90. Who chairs the Monetary Policy Committee (MPC)?
A) Finance Minister
B) RBI Governor
C) Prime Minister
D) Chief Economic Advisor
Answer: B
91. Which instrument directly controls inflation?
A) Repo rate
B) GST
C) Import duties
D) Disinvestment
Answer: A
92. Fiscal policy that reduces taxes and increases govt spending is known as:
A) Neutral policy
B) Expansionary policy
C) Contractionary policy
D) None
Answer: B
93. The government’s largest revenue source in India (2023–24) is:
A) Non-tax revenue
B) Borrowings
C) GST
D) Corporate tax
Answer: C
Explanation: GST has overtaken corporate tax as the largest revenue source.
94. Which instrument is used by RBI to absorb excess liquidity?
A) Repo
B) Reverse Repo
C) CRR reduction
D) Deficit financing
Answer: B
95. A “surplus budget” is usually adopted when:
A) Inflation is high
B) Deflation exists
C) Unemployment rises
D) None
Answer: A
96. Who decides the inflation target in India?
A) RBI alone
B) Finance Ministry in consultation with RBI
C) Parliament
D) NITI Aayog
Answer: B
97. Which tax is considered a counter-cyclical tool of fiscal policy?
A) Income tax (progressive tax)
B) GST
C) Customs duty
D) Corporate tax (flat rate)
Answer: A
Explanation: Progressive tax automatically reduces inequality and stabilizes demand.

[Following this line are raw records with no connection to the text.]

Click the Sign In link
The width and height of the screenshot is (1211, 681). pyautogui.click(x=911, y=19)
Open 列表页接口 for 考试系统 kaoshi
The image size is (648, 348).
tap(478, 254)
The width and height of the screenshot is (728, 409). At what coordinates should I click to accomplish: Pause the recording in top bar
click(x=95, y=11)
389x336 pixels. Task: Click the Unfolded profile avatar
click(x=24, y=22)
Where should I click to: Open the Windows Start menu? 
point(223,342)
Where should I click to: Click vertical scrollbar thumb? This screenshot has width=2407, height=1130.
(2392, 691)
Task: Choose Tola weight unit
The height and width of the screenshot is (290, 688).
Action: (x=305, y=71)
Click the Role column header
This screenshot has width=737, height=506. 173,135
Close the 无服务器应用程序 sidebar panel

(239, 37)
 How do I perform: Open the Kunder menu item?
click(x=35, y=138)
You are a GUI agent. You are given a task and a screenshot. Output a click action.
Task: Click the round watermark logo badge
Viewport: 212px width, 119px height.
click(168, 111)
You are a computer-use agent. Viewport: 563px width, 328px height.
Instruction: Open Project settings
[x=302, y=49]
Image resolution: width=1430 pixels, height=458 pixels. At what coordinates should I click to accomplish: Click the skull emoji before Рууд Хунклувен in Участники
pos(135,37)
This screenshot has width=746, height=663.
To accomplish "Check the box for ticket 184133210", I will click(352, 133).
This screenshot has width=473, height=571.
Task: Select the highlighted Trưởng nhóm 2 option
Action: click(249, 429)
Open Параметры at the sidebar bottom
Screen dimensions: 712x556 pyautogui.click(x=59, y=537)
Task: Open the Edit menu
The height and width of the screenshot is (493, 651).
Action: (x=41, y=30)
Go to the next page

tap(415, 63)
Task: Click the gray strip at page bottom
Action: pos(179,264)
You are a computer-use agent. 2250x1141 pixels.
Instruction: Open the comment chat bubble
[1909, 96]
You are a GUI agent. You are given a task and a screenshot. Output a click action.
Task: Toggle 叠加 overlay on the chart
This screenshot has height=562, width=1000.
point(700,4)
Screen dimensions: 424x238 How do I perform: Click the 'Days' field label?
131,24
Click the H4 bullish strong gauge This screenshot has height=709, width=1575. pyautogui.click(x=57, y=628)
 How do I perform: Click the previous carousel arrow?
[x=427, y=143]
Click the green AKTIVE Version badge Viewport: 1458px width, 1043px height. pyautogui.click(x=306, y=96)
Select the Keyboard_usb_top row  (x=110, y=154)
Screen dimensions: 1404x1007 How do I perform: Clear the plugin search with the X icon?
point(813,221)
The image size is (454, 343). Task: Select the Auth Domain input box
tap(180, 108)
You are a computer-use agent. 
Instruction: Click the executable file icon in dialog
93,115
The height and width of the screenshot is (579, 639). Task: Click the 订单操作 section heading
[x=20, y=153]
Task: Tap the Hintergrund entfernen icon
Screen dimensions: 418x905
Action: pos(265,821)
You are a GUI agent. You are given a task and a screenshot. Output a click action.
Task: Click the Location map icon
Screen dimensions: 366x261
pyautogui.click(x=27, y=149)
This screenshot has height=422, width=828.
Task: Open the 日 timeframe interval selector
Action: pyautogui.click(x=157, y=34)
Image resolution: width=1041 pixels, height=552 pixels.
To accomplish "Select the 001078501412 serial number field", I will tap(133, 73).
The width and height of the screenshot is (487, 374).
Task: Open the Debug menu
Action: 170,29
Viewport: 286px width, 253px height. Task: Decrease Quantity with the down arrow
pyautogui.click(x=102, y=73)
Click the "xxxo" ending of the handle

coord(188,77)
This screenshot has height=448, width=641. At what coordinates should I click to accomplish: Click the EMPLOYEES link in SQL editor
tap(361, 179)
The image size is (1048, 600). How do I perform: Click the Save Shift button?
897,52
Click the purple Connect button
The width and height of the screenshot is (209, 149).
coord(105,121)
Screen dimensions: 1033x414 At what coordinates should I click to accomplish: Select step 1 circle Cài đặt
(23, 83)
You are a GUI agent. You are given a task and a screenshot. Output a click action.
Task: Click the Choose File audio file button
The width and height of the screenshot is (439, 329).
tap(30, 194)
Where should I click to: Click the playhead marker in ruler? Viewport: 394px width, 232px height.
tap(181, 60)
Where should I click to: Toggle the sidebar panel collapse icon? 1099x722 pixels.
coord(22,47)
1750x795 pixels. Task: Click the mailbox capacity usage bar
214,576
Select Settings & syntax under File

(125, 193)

98. In India, fiscal policy is more effective than monetary policy because:
A) Tax and spending affect growth directly
B) RBI is not independent
C) Foreign sector is large
D) None
Answer: A
99. Which is the correct policy mix for recession?
A) Expansionary fiscal + Expansionary monetary
B) Contractionary fiscal + Tight monetary
C) Expansionary fiscal + Tight monetary
D) Contractionary fiscal + Expansionary monetary
Answer: A
Explanation: In recession, govt must spend more and RBI must increase liquidity.
100. The main objectives of monetary policy in India are:
A) Price stability
B) Economic growth
C) Employment generation
D) All of the above
Answer: D
Explanation: RBI’s monetary policy has multiple goals – stability, growth, employment, and financial stability.